There's a study making the rounds in organizational management circles this week. It's called "The buffering role of sportsmanship on the effects of daily negative events."

Bear with me. This is really interesting!

Researchers from the United States and Europe collaborated to discover that avoiding unnecessary complaints and criticism at work enhances your engagement and productivity on the job. 

Like so much good social science, the results are pretty intuitive and unsurprising. But it's nice to see the proof. And if you need to be reminded of something your mom may have told you all along... 

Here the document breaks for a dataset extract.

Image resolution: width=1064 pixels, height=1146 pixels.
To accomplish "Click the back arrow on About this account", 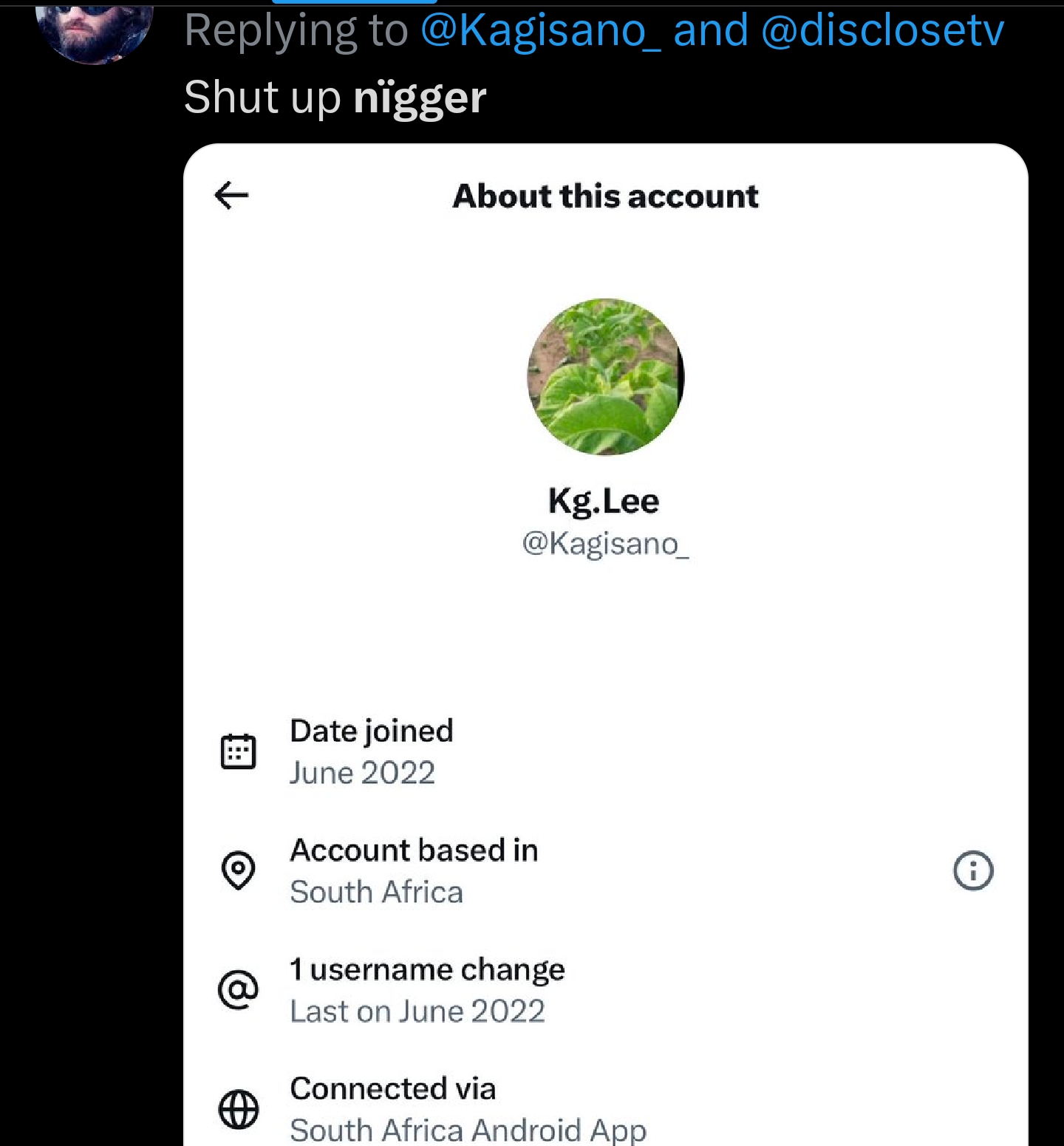I will point(231,195).
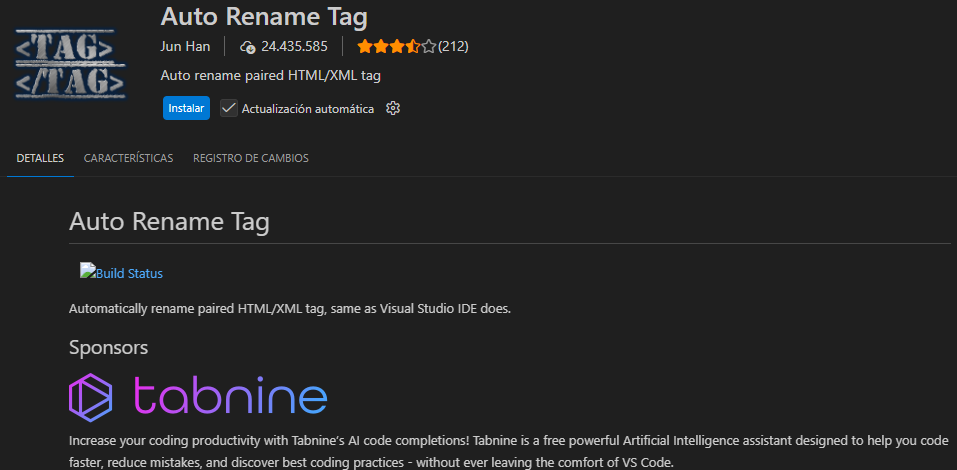Click the Auto Rename Tag extension logo
The height and width of the screenshot is (470, 957).
coord(70,62)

Complaining at work only hurts you. 

Here's the life-changing idea. 

“Discussing events immediately during or after they occur forces the brain to re-live or rehearse the negative emotional response. This creates a stronger association in memory, exaggerating the influence of the emotional episode.... When we engage in sportsmanship, we avoid complaining, and in this way block the formation of salient memory links between the event and our feelings.” 
— Evangelia Demerouti & Russell Cropanzano

This is a life lesson I've learned personally, more than once. 

When a work situation is bad, discussing it with coworkers only makes it worse. 

It's counterintuitive! We're taught to believe that talking about a problem makes it better. 

But in practice, once you open up to your coworkers about how and why a certain situation is bad, the floodgates of negativity are opened up, and those floodgates are really hard to close.

This is not to say that all bad situations should be tolerated in silence. Bullying, harassment, and unethical behavior of all stripes needs to be addressed, as high up the chain as possible. 

But complaining about other conditions to coworkers and even bosses usually doesn't accomplish much. Have you also found this to be true?